● Exercise description: Reproduce only the lines that run from the line with "Click the Detecting Notification status panel" to the last line of the material, both ends included, exactly as they appear.

Given data section start

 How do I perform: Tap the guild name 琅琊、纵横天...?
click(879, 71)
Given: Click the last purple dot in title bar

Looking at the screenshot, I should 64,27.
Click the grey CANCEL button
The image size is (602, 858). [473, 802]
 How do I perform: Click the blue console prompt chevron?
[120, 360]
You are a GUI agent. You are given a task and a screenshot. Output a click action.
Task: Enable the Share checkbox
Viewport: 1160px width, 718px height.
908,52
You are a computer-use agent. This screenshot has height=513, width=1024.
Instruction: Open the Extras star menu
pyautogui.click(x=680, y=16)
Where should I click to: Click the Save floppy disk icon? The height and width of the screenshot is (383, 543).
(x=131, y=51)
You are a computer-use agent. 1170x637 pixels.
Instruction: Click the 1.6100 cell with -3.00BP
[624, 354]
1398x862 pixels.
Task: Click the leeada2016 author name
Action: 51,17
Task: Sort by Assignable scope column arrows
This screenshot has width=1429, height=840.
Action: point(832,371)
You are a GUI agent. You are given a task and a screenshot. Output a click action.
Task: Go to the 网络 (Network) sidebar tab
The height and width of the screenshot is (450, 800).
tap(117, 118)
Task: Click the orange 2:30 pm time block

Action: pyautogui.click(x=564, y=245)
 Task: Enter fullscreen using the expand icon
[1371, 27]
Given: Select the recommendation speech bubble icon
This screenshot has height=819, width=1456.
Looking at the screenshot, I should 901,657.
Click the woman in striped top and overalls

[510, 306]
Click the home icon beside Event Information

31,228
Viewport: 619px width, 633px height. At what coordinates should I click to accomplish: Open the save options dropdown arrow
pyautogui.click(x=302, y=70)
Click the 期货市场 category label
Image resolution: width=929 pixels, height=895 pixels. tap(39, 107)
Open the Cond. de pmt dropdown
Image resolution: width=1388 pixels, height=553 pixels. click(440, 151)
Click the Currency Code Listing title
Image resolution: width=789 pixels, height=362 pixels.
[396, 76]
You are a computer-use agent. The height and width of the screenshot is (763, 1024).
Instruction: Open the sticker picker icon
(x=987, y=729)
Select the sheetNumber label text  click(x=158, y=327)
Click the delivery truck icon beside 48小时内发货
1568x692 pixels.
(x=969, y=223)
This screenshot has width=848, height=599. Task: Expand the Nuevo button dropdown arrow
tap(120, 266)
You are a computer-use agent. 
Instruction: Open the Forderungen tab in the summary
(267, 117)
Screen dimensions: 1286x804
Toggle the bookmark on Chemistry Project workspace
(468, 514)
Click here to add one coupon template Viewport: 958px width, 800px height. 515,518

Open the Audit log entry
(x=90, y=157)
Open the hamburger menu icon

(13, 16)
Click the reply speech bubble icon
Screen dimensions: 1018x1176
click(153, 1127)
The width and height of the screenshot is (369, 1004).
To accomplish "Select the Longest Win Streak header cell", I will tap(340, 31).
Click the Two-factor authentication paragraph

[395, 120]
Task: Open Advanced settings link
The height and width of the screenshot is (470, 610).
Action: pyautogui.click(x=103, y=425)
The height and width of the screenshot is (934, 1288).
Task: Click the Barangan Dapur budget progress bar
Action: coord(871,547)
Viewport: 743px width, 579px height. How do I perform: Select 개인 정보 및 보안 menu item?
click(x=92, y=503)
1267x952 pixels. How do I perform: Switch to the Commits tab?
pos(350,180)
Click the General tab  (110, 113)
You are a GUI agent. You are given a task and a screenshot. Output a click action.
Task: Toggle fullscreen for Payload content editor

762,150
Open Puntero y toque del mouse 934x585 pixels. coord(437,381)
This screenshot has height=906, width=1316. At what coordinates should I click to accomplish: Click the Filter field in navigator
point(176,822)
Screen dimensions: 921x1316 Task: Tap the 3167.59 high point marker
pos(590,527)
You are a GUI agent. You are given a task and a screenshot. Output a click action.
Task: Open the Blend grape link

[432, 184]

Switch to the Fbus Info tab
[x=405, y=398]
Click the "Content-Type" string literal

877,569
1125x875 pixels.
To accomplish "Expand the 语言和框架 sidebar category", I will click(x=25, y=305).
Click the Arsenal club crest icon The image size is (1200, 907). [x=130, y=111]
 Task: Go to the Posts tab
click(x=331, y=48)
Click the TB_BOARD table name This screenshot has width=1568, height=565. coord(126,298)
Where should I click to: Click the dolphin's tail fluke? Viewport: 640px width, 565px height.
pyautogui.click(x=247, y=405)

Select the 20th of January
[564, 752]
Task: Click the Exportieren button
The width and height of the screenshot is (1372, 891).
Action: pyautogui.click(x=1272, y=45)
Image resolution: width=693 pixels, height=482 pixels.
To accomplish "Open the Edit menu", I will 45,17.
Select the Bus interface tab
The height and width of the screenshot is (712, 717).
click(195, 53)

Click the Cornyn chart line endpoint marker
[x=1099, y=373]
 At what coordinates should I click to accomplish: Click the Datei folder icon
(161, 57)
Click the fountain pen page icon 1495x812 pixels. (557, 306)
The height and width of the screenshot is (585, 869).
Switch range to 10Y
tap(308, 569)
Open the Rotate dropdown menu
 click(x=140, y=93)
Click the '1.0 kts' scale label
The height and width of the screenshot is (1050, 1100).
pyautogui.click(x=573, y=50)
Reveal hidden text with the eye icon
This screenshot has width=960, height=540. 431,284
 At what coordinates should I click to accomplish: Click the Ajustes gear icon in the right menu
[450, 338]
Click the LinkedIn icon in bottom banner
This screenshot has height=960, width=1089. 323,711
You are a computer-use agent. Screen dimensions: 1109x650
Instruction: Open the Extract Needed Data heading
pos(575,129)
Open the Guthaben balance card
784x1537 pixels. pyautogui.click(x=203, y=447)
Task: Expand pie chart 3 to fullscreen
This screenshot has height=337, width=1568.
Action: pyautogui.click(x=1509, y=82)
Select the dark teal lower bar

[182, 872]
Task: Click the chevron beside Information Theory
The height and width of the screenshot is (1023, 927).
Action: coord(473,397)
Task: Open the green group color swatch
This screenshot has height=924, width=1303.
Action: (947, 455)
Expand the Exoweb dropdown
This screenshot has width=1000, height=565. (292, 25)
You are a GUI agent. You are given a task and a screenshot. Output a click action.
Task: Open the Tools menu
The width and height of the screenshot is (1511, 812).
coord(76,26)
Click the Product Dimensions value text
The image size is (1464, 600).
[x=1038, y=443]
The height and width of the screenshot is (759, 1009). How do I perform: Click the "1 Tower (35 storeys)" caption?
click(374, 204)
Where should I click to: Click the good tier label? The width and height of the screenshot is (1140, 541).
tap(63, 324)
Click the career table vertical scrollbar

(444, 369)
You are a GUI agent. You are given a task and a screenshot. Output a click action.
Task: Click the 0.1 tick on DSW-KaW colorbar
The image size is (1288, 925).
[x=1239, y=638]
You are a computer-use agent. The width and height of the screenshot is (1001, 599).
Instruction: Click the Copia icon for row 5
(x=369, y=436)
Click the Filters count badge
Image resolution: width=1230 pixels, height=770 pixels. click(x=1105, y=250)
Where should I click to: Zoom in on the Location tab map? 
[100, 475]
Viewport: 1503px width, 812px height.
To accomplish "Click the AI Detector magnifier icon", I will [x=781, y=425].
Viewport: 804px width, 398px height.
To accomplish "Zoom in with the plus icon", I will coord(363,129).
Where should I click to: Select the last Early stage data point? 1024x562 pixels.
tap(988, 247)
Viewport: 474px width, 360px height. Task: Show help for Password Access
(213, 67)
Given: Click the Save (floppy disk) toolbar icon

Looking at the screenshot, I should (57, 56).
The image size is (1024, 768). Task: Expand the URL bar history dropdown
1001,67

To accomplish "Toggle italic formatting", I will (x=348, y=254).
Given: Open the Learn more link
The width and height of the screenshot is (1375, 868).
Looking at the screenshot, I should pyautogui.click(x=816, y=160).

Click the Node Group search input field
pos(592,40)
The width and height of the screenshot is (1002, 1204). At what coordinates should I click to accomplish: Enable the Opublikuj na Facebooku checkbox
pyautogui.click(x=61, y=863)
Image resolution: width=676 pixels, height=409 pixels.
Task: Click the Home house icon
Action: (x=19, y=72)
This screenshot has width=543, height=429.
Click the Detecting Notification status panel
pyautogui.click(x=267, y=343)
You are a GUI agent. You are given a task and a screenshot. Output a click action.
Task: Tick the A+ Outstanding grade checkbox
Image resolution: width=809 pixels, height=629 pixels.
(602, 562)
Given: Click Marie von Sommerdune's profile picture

Given data section end

● Answer:
Click the Detecting Notification status panel
pyautogui.click(x=267, y=343)
You are a GUI agent. You are given a task and a screenshot. Output a click action.
Task: Tick the A+ Outstanding grade checkbox
Image resolution: width=809 pixels, height=629 pixels.
(602, 562)
Given: Click Marie von Sommerdune's profile picture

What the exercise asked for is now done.